→ THE TASK: Put this sentence from the theater review below into French: "We leave pieces of our own stories within others, linking our stories to their own."

→ PASSAGE:
────────────────────────────────────────

Review: This Is How We Got Here (Native Earth Performing Arts)

Photo of Michaela Washburn and Kristopher Bowman in This Is How We Got Here by Christie Wong

This Is How We Got Here was a finalist for the 2018 Governor General’s Award for English-language drama, and it’s easy to see why; Keith Barker’s meditation on grief is lyrical and haunting. Native Earth Performing Arts’ production gives the script the sensitive treatment it deserves, resulting in an experience that feels both sorrowful and healing.

In the program, each character is not only named but defined in terms of their relationships to each other. This is characteristic of the play’s message, which uses these relationships to help define the characters as well; we are not simply who we are, the script says, but who we are to other people.

We leave pieces of our own stories within others, linking our stories to their own. Here, Craig’s story was cut short by his own hand; the young son of Lucille (Micaela Washburn) and Paul (Kristopher Bowman) took his own life a year ago.

Paul and Lucille’s emotional incompatibility in processing their grief, and their recriminations surrounding the tragedy, have splintered their relationship beyond recognition and perhaps beyond saving. Lucille’s sister Liset (Tamara Podemski) and her husband Jim (James Dallas Smith), Paul’s best friend, attempt to act as a support system, but underestimate the depths of their own pain, often making things worse.

All recall the tale of the fox who told others’ stories so much that he lost his own. Their stories face a reckoning on the anniversary of Craig’s death, when a real fox visits Liset’s garden, cleverly only represented by sound cues (Christopher Stanton) of the mayhem it’s causing.

The set design, by Shannon Lea Doyle, is an open-concept representation of home that blurs the lines between inside and outside, including effective use of fabric “walls” that can be opaque or translucent as necessary to reveal character. It’s backed upstage by a cluster of birch trees repurposed from Tarragon’s production of YAGA (designer Joanna Yu); the copse of trees looks like it should be natural and alive, but each tree is clearly cut off, stumped. It’s a short mental leap from this to seeing the trees as a grove of pale mourners, each standing yet clearcut by loss.

────────────────────────────────────────

Collection entries
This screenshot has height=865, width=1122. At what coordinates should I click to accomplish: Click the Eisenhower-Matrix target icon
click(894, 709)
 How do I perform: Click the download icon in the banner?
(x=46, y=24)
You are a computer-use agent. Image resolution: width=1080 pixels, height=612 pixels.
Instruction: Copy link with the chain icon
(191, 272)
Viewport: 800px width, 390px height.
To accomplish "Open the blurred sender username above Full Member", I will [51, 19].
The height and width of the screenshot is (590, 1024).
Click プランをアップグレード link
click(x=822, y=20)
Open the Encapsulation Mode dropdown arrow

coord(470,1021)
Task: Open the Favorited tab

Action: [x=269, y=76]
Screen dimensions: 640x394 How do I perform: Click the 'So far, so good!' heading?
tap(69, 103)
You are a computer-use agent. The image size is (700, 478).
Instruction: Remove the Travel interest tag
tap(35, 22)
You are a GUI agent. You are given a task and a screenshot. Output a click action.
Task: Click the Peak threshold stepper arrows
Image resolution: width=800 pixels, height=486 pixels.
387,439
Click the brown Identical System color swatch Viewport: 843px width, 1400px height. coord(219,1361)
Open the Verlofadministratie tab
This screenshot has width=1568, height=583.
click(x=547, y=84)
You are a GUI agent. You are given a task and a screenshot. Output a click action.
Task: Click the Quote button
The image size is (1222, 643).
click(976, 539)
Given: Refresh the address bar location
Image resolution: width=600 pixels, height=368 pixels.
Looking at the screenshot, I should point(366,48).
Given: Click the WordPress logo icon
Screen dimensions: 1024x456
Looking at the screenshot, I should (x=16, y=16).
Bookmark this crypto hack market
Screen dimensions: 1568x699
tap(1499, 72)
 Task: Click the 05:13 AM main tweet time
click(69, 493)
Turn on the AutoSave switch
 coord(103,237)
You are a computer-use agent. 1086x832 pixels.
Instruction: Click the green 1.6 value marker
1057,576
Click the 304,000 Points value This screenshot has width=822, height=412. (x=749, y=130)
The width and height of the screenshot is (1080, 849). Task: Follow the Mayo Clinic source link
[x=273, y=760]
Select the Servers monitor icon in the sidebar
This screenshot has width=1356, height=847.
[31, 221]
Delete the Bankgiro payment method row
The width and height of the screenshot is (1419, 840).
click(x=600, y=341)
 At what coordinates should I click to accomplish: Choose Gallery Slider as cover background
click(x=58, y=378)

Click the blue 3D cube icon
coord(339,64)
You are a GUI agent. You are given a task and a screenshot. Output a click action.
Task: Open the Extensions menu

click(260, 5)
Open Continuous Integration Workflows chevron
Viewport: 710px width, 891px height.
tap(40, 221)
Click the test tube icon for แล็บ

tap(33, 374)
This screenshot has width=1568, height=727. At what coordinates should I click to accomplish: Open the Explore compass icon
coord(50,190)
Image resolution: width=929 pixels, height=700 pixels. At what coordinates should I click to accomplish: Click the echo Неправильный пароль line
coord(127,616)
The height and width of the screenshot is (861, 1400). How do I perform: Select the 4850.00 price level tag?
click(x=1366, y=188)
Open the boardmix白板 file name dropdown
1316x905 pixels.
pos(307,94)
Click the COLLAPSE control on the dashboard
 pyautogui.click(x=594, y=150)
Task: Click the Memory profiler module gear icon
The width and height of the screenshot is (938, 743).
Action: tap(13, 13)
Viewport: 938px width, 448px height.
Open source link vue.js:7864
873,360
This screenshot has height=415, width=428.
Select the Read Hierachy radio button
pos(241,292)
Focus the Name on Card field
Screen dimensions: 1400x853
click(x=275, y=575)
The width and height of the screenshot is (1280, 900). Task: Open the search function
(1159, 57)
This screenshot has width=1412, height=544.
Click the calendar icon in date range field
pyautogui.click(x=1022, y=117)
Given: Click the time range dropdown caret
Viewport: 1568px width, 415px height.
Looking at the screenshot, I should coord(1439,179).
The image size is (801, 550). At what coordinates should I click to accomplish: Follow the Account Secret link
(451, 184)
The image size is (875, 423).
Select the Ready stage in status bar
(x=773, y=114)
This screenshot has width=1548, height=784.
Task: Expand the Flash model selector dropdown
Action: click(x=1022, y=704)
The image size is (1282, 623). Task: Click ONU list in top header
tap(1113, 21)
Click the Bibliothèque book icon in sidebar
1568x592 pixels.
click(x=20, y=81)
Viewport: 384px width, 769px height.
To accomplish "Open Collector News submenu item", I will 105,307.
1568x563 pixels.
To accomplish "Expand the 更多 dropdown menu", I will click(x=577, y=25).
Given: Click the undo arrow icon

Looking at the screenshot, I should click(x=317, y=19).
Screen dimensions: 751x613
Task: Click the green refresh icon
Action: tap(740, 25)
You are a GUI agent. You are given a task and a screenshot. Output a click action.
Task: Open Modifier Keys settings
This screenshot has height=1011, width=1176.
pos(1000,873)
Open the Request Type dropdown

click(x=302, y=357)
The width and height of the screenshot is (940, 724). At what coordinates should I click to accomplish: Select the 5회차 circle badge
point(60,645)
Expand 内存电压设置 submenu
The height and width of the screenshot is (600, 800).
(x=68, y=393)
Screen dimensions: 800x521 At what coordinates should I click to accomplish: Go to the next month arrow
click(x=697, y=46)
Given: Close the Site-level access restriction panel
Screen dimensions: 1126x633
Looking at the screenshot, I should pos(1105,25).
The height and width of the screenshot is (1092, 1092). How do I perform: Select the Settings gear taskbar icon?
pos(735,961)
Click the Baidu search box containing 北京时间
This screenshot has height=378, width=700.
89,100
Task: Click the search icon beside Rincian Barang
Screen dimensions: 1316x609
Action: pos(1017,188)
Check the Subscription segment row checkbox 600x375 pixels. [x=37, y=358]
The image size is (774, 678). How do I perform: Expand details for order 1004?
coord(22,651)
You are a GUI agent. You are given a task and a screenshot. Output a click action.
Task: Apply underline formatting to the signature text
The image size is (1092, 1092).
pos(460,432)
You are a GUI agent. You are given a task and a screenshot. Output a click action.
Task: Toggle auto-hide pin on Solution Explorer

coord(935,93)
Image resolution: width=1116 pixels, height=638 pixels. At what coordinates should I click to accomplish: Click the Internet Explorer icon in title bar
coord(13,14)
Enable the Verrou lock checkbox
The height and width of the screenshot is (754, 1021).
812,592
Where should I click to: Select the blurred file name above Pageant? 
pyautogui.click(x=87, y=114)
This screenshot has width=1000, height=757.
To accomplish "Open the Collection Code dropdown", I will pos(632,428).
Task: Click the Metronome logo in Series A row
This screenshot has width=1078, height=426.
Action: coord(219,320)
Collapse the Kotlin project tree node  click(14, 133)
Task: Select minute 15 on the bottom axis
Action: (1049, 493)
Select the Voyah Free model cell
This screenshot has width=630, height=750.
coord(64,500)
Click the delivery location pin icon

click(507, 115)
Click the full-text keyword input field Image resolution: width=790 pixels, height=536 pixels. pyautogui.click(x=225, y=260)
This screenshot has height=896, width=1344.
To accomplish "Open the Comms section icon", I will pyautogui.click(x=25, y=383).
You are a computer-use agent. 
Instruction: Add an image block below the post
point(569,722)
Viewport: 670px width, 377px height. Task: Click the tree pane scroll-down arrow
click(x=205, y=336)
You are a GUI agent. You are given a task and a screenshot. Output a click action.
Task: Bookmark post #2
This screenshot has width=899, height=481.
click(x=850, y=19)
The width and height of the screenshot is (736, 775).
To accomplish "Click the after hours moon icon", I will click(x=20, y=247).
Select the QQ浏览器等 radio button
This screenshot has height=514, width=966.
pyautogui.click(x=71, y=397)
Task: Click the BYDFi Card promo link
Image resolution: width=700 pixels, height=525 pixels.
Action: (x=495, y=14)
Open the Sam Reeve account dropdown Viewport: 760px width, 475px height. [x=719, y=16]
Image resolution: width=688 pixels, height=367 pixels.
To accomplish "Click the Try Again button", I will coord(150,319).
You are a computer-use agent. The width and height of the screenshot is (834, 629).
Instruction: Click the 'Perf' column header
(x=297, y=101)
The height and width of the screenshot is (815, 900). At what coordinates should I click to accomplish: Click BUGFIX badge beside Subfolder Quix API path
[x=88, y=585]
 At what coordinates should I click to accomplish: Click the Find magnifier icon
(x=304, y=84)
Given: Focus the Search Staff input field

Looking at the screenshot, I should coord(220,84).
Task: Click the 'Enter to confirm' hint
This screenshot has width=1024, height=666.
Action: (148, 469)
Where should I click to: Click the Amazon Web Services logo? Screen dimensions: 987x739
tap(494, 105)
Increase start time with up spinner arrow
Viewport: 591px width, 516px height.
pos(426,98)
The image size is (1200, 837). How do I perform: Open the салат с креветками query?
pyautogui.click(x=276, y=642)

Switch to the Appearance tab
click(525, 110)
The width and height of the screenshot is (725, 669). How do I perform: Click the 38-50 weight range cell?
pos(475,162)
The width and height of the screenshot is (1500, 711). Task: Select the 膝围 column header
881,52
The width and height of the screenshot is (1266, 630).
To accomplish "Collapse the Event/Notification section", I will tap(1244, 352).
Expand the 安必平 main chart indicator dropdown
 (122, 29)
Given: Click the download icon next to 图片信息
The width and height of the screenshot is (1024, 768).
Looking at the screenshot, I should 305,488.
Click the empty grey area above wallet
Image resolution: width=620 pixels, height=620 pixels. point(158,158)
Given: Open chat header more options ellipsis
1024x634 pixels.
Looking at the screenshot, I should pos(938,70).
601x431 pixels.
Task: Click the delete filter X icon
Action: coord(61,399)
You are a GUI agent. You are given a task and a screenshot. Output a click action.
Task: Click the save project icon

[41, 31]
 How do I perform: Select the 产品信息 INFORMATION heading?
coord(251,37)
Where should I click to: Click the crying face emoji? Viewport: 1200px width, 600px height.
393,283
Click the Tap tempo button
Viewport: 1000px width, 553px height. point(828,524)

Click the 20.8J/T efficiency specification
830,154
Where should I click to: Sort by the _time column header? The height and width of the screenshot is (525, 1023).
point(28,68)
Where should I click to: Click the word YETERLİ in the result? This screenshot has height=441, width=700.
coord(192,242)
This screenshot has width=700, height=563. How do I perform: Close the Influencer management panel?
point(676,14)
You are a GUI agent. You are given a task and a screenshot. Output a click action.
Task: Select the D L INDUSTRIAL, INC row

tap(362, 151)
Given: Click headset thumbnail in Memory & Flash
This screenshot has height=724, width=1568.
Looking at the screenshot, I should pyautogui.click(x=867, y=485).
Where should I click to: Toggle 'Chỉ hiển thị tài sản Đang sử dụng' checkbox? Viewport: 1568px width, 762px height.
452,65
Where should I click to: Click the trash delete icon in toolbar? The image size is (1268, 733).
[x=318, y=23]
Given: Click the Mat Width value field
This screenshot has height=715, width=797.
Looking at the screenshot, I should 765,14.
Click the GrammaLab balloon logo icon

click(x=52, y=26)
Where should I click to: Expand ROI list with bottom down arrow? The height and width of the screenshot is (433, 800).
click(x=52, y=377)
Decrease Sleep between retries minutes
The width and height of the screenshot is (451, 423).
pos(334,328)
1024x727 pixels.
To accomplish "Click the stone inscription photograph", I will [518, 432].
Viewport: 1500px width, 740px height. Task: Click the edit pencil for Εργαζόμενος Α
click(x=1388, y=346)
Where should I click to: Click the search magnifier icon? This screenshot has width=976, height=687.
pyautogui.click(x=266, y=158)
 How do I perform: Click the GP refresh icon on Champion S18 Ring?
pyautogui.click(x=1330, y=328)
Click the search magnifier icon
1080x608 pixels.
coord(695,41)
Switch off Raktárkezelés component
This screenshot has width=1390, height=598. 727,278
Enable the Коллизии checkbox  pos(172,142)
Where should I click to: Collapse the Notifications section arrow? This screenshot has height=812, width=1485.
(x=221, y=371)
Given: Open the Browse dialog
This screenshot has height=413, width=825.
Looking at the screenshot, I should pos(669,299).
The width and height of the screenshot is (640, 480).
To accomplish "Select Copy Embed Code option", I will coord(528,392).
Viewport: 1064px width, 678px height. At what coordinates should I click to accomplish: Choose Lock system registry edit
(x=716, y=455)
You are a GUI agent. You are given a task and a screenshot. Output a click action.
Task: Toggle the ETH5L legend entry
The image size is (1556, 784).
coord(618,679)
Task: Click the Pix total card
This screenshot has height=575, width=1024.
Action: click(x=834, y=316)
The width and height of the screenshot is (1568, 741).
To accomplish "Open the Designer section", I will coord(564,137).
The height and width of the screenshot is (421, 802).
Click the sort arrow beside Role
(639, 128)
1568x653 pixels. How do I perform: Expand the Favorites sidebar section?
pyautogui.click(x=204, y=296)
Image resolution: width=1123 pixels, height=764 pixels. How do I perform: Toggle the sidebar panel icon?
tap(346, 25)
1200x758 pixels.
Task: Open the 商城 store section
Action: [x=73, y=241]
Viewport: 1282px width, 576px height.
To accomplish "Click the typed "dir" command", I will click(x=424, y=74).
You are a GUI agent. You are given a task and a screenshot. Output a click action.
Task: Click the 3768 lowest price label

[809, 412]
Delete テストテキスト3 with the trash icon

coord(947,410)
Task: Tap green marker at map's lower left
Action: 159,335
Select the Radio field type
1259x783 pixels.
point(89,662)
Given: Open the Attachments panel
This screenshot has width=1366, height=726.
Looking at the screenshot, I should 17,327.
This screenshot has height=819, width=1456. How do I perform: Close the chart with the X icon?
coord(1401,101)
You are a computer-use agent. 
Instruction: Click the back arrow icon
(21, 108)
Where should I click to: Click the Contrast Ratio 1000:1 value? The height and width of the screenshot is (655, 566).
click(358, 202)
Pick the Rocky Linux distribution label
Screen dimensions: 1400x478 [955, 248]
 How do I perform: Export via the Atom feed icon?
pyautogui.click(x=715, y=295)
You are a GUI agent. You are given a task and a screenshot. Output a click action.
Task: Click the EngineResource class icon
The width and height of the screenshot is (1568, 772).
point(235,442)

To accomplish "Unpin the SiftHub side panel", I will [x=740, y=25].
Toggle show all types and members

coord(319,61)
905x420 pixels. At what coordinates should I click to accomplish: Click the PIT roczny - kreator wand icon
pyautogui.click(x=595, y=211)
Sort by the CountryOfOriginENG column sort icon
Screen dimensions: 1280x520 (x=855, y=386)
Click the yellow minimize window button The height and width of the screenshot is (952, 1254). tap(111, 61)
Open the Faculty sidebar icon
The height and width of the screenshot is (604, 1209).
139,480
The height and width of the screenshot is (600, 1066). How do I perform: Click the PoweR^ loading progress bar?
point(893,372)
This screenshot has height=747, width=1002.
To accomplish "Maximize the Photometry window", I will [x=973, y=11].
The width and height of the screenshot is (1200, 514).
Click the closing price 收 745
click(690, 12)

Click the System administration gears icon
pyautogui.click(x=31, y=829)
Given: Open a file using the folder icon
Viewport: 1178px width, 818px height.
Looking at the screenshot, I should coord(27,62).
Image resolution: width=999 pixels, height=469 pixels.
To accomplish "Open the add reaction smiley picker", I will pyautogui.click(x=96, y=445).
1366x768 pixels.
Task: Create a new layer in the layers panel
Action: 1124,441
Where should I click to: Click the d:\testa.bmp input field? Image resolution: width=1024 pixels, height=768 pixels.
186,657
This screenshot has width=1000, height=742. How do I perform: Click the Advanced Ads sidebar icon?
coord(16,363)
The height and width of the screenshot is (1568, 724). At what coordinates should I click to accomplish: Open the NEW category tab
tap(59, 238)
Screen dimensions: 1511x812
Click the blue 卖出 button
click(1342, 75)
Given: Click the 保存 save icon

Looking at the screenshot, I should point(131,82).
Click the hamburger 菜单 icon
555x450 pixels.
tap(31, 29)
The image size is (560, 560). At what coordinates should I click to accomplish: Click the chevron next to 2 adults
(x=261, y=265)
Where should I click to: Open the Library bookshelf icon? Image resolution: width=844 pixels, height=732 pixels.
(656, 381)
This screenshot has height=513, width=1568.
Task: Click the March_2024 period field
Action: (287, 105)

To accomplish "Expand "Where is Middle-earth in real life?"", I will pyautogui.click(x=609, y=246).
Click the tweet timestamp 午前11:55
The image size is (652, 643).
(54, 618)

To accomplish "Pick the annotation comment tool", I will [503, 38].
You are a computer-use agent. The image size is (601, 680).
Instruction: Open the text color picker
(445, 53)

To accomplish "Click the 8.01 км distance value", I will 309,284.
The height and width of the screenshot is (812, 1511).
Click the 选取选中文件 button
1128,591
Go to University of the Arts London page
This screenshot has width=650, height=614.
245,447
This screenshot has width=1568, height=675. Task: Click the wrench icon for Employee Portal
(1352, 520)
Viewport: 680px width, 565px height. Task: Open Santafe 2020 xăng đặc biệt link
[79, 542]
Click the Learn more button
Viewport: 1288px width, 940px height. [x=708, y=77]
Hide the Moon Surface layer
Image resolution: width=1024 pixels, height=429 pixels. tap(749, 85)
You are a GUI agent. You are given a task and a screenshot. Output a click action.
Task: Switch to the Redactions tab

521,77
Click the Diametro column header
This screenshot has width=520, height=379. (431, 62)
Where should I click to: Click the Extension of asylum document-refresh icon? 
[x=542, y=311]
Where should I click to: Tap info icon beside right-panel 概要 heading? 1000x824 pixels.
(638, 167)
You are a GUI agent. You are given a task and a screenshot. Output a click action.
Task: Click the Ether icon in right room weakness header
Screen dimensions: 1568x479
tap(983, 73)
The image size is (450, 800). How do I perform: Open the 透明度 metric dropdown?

────────────────────────────────────────

→ EXPECTED OUTPUT: Nous laissons des morceaux de nos propres histoires chez les autres, reliant nos histoires aux leurs.